---- EXCERPTED TEXT

The cost to who? The banks who have to follow them? Or to consumers of the services they impact?
It's not a fair comparison. The purpose of regulation in this case is to protect consumers of bank services - including other banks. Those costs are only calculable if you know the full scope of the bad behavior, which, without appropriate regulation ensuring reporting and review, you can't.
Of course, if you don't believe banks ought to be regulated in order to protect their customers, it doesn't matter. But that's a different conversation.
The burden of proof is on the creation of regulation, because it requires active effort to implement and maintain.
The OP said that this shows why regulation gets good results, and I challenge the evaluation by saying we have seen the benefit of this particular regulation, but not the cost.
You argue that is hard to know both the cost and the benefit of regulations. I argue that if you cant gauge it, then you can never conclude if its good or bad.
I rather put the responsibility of proving itself to the guys with the battons.
> You argue that is hard to know both the cost and the benefit of regulations. I argue that if you cant gauge it, then you can never conclude if its good or bad.
Here's where the trick is. I'm not saying "you can't gauge it"; you even acknowledged in the previous sentence that that's not what I'm saying. I'm saying it's complex, because in order to gauge it, you must have some of it, otherwise there is no way to produce reliable metrics.
Yes, that requires incurring some cost. But the risk of much higher costs comes down dramatically once the initial cost is paid, because the information it provides makes us able to avoid greater costs down the road.
What you're saying is that if we can't build a tower all in one go, we can't build it at all. I'm saying we can do it in reasonable stages, but we have to lay a strong foundation first.
I know that on HN it often can not be left unsaid that the financial industry has a net benefit on the economy and on society, but I don't think it can be easily assumed that the cost of complying with such regulation makes the banking system less efficient, even if the cost of compliance is many times the fines that end up being paid out.
Banks ultimately compete with each other, and there is inevitably an information asymmetry between banks and their clients. A good faith bank will lose out to banks that "accidentally" employ dark patterns against their customers, if the customers are unaware that they are being cheated, or if the costs of remedies are more expensive than the damages.
People often talk about the value of assuming positive intent on Hacker News. I agree with this in principle, but I also think it is important to create an environment where people acting in good faith are rewarded with not having to waste their time thinking up schemes to compete with dishonest competitors. The bias toward assuming incompetence and honest mistakes over ill intent unfortunately gives cover to people who employ plausible deniability to cover intentional fraud. Cell phone companies, cable companies and utilities make billing errors far too often to plausibly credit honest mistakes alone. At least in their case they don't already have direct access to your assets in the way that banks do.

--------
---- DATA EXCERPT

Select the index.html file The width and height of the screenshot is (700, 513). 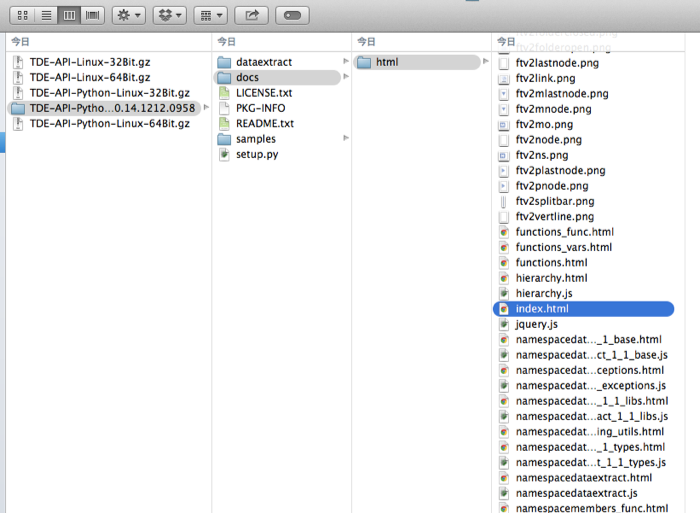click(541, 309)
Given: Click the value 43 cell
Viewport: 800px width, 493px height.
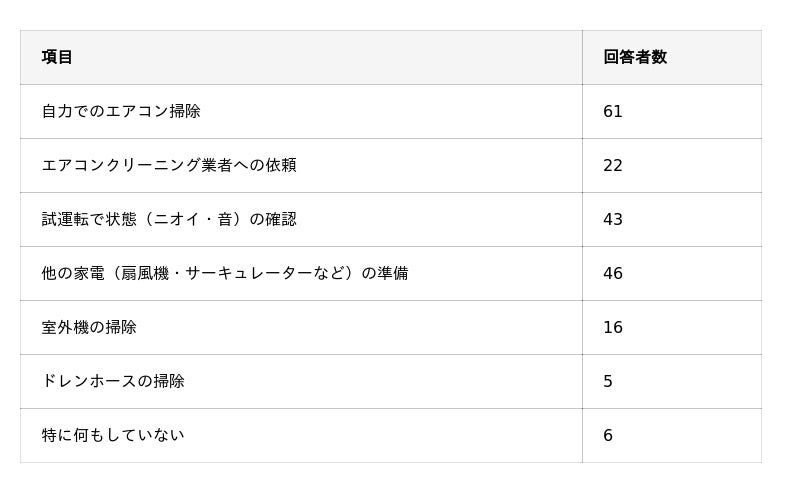Looking at the screenshot, I should point(613,220).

--------

PROBLEM SET:
1. Answer these questions about the bank regulation discussion:
(a) On what is the burden of proof said to lie, and for what reason?
(b) When building a tower in reasonable stages, what must be laid first?
(c) Which companies are said to make billing errors too often to credit honest mistakes alone?
2. Transcribe the passage of the bank regulation discussion starting at "Yes, that requires" and ending at "being paid out.".
The listing has no connection to the bank regulation discussion.

OUTPUTS BY TASK:
1.
(a) On the creation of regulation, because it requires active effort to implement and maintain.
(b) A strong foundation.
(c) Cell phone companies, cable companies and utilities.

2.
Yes, that requires incurring some cost. But the risk of much higher costs comes down dramatically once the initial cost is paid, because the information it provides makes us able to avoid greater costs down the road.
What you're saying is that if we can't build a tower all in one go, we can't build it at all. I'm saying we can do it in reasonable stages, but we have to lay a strong foundation first.
I know that on HN it often can not be left unsaid that the financial industry has a net benefit on the economy and on society, but I don't think it can be easily assumed that the cost of complying with such regulation makes the banking system less efficient, even if the cost of compliance is many times the fines that end up being paid out.